Output the data below exactly, images excluded.

-- Opening Marker --

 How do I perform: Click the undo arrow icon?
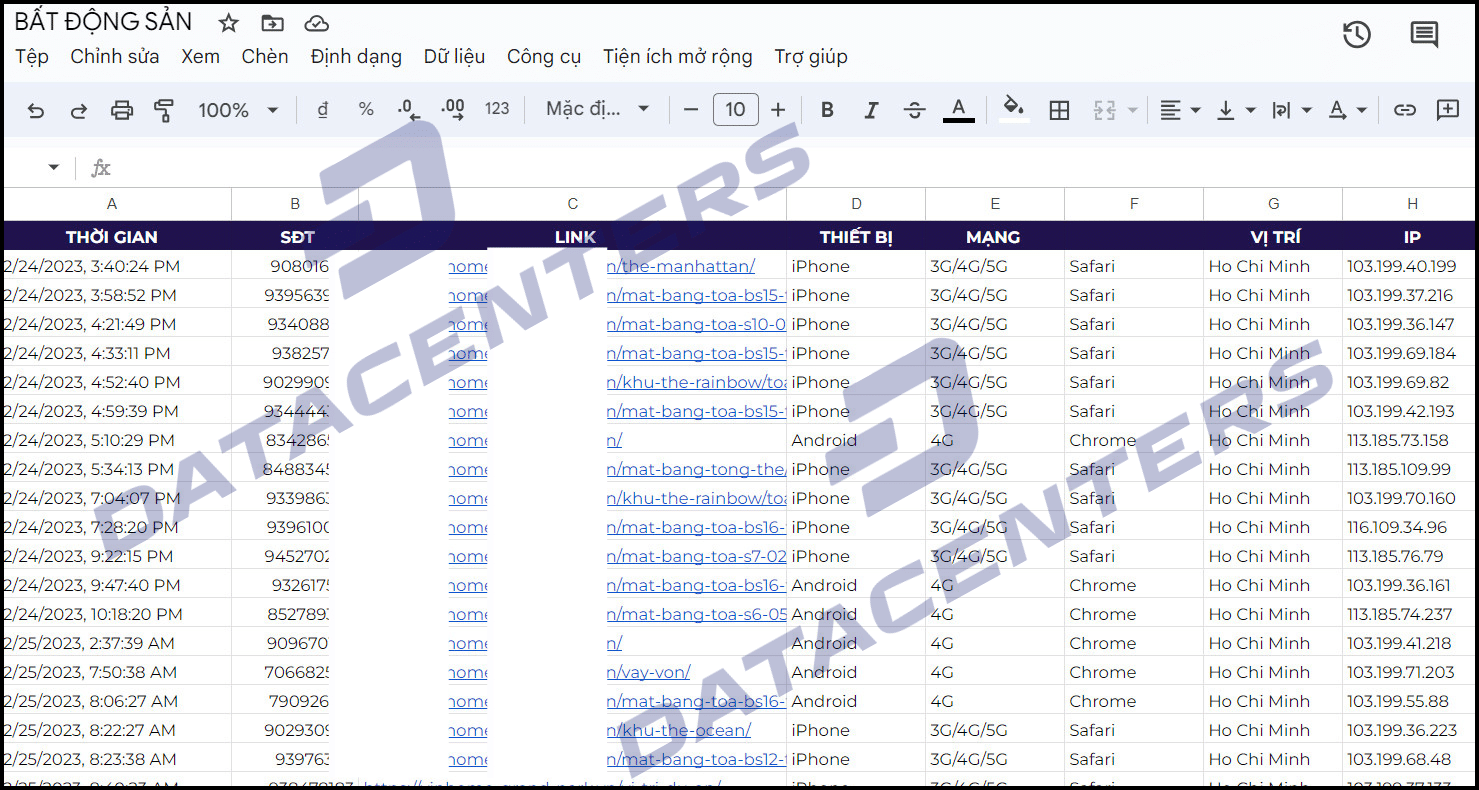tap(36, 110)
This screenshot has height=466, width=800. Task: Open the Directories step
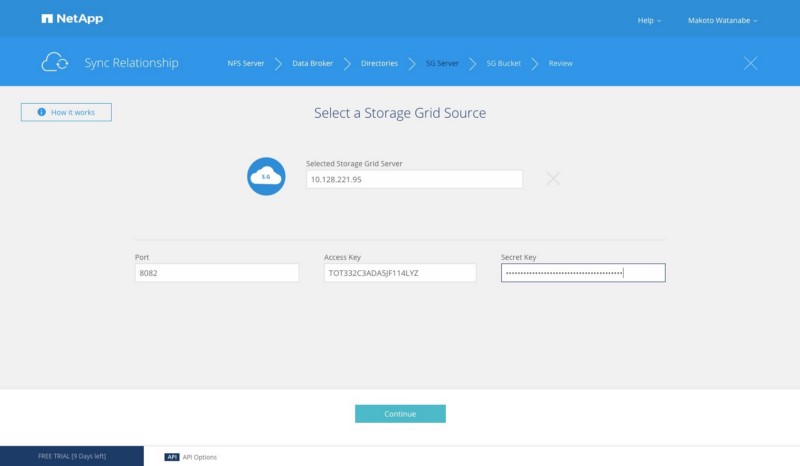coord(379,63)
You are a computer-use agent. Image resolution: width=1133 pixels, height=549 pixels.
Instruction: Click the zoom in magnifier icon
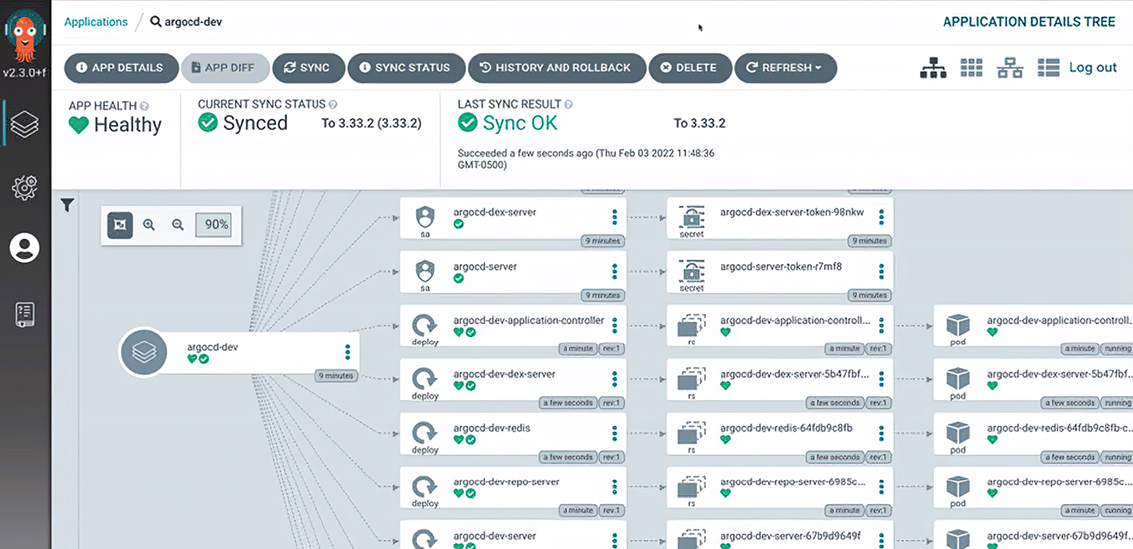[x=149, y=225]
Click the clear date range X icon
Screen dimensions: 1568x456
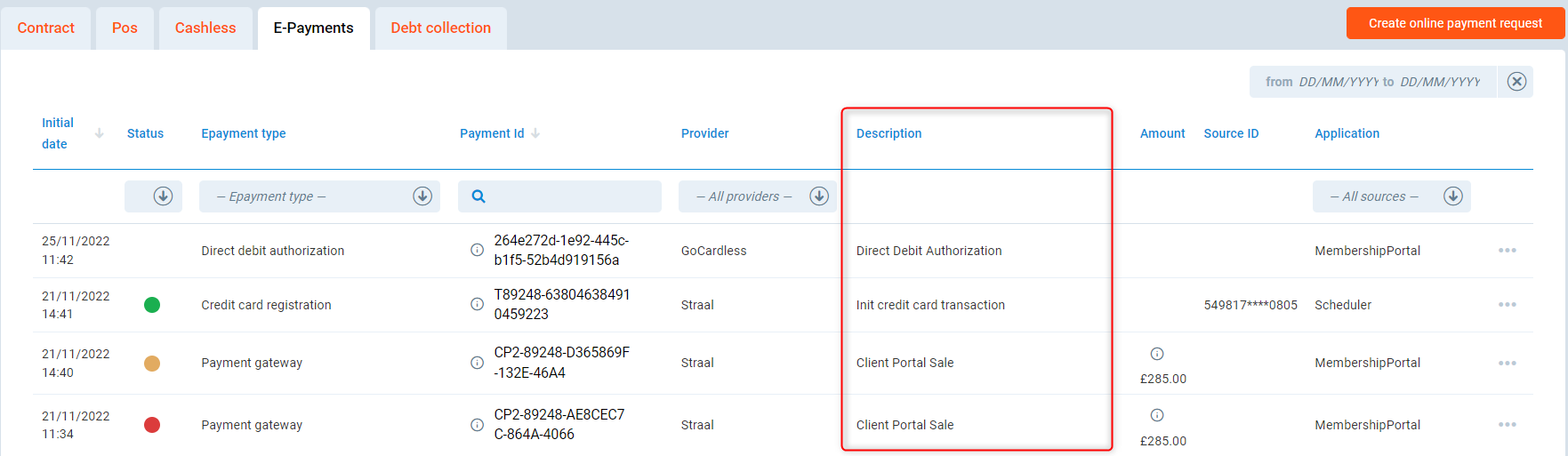(1516, 82)
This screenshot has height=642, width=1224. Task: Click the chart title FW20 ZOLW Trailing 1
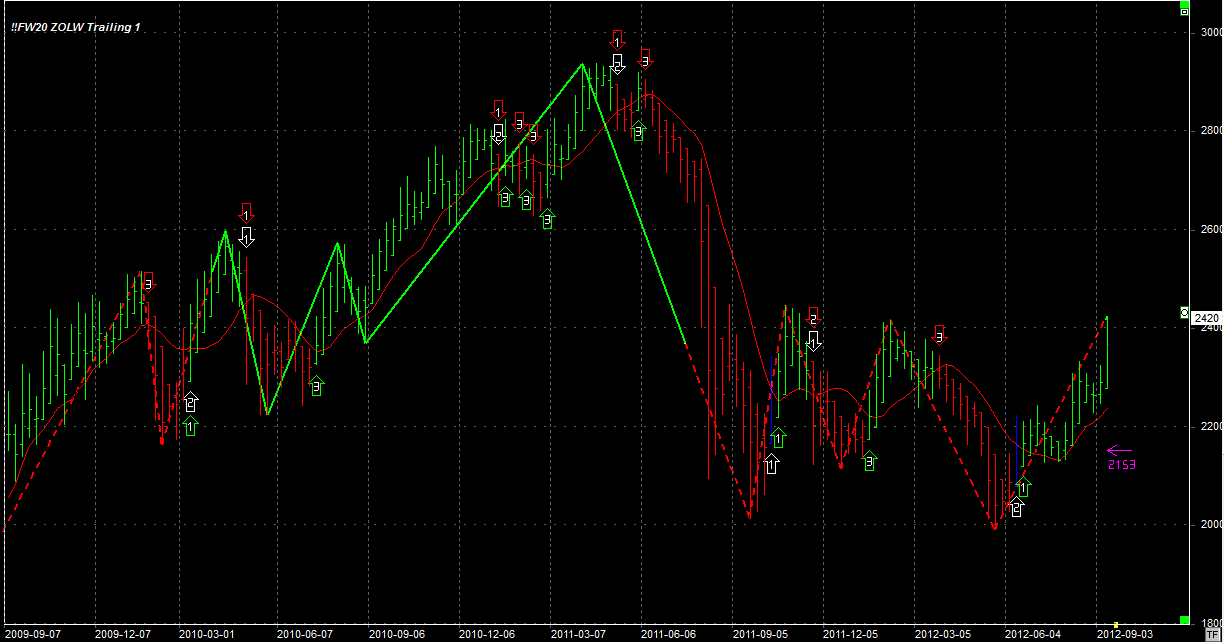[x=76, y=27]
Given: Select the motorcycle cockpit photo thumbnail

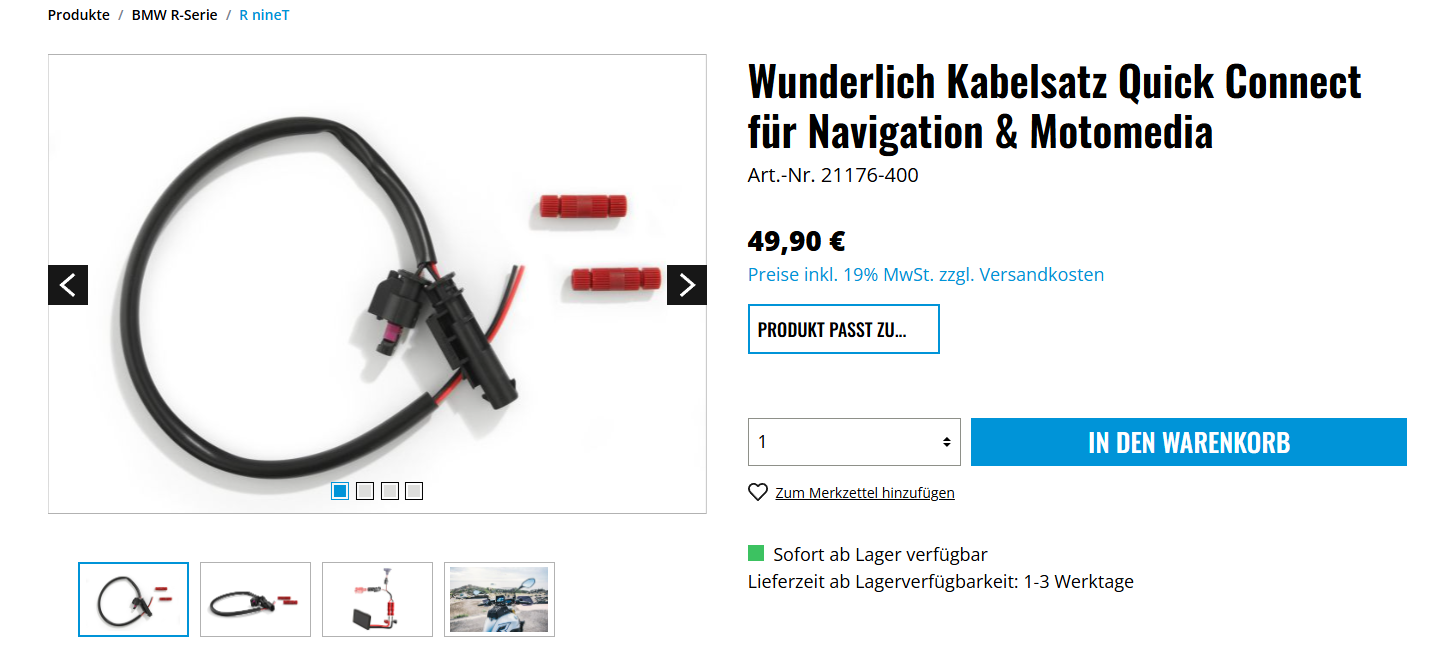Looking at the screenshot, I should tap(499, 599).
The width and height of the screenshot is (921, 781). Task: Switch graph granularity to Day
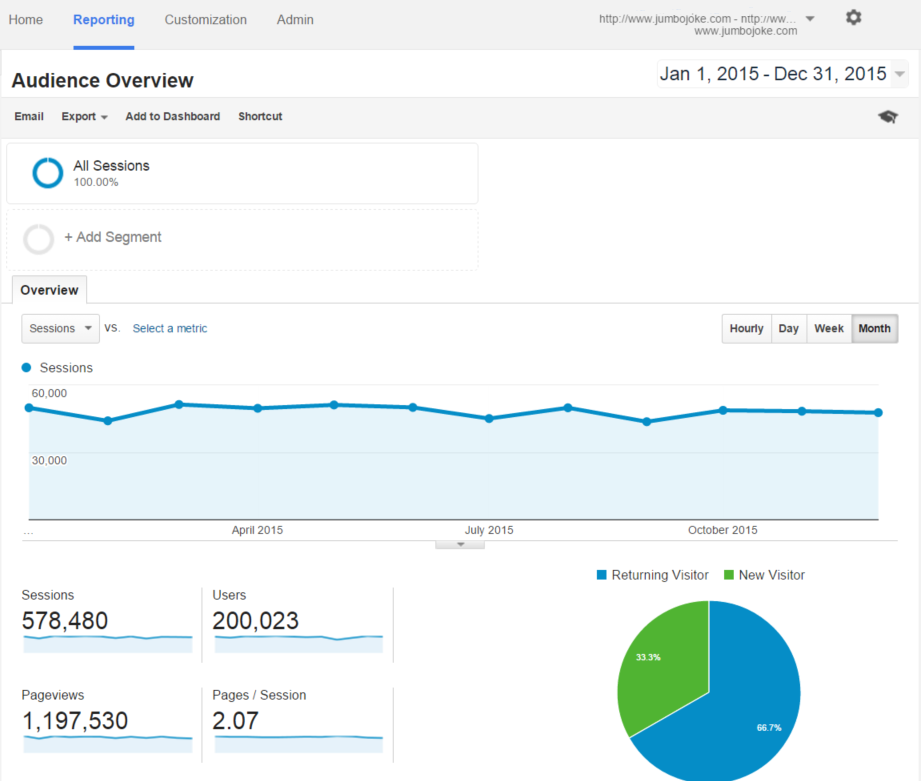coord(789,329)
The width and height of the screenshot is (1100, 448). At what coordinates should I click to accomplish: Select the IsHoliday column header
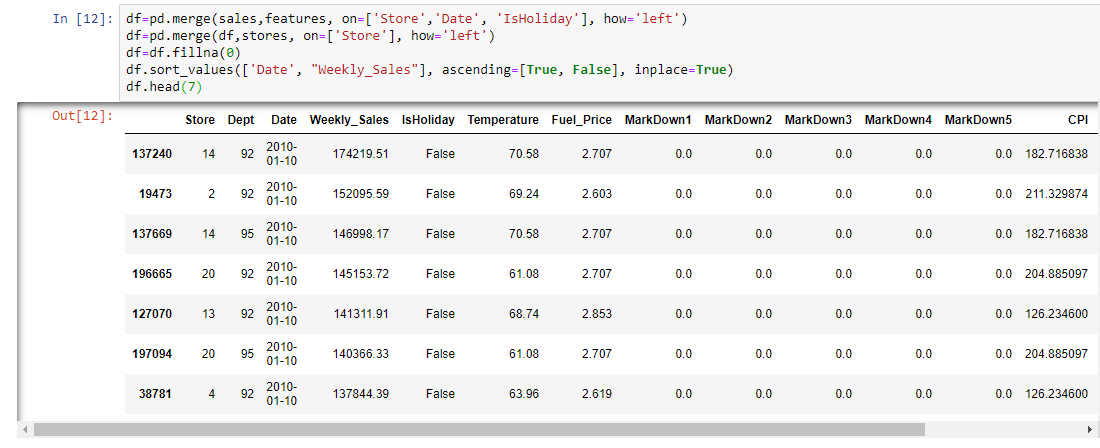tap(428, 121)
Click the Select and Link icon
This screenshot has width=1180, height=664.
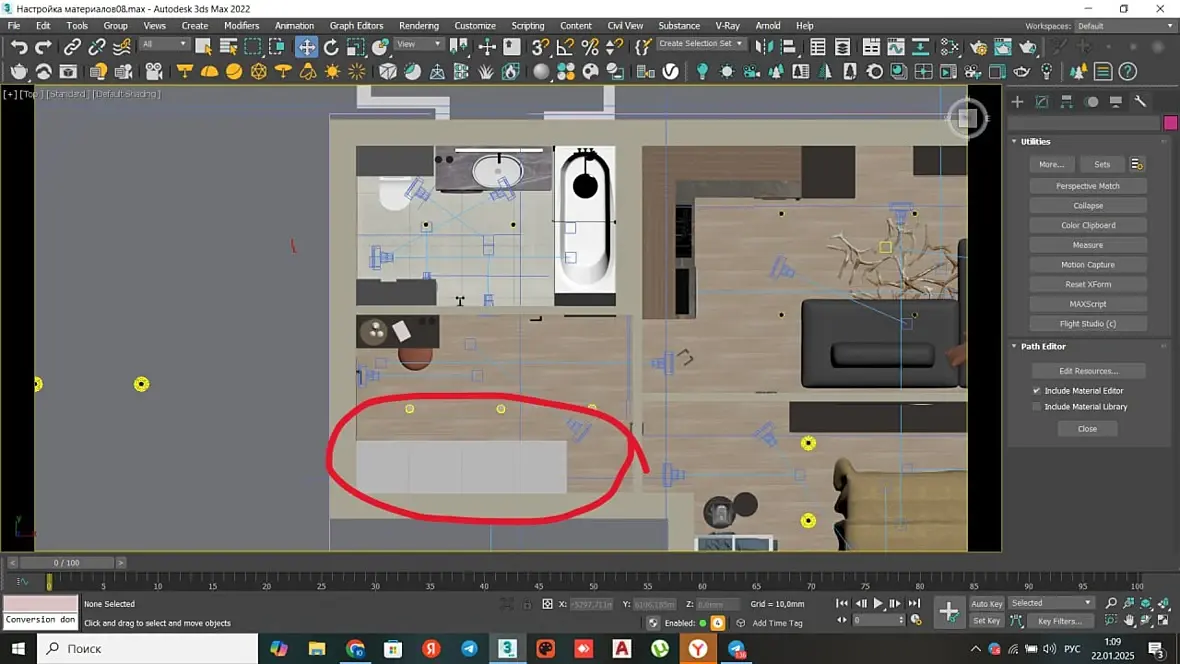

-- Closing Marker --

• RESPONSE BELOW:
 How do I perform: Click the undo arrow icon?
tap(36, 110)
This screenshot has height=466, width=800. Task: Open the Directories step
coord(379,63)
You are a computer-use agent. Image resolution: width=1133 pixels, height=549 pixels.
Instruction: Click the zoom in magnifier icon
[x=149, y=225]
Click the clear date range X icon
Screen dimensions: 1568x456
(1516, 82)
This screenshot has height=642, width=1224. Task: Click the chart title FW20 ZOLW Trailing 1
[x=76, y=27]
Given: Select the motorcycle cockpit photo thumbnail

Looking at the screenshot, I should tap(499, 599).
The width and height of the screenshot is (921, 781). Task: Switch graph granularity to Day
coord(789,329)
The width and height of the screenshot is (1100, 448). At what coordinates should I click to accomplish: Select the IsHoliday column header
tap(428, 121)
Click the Select and Link icon
This screenshot has width=1180, height=664.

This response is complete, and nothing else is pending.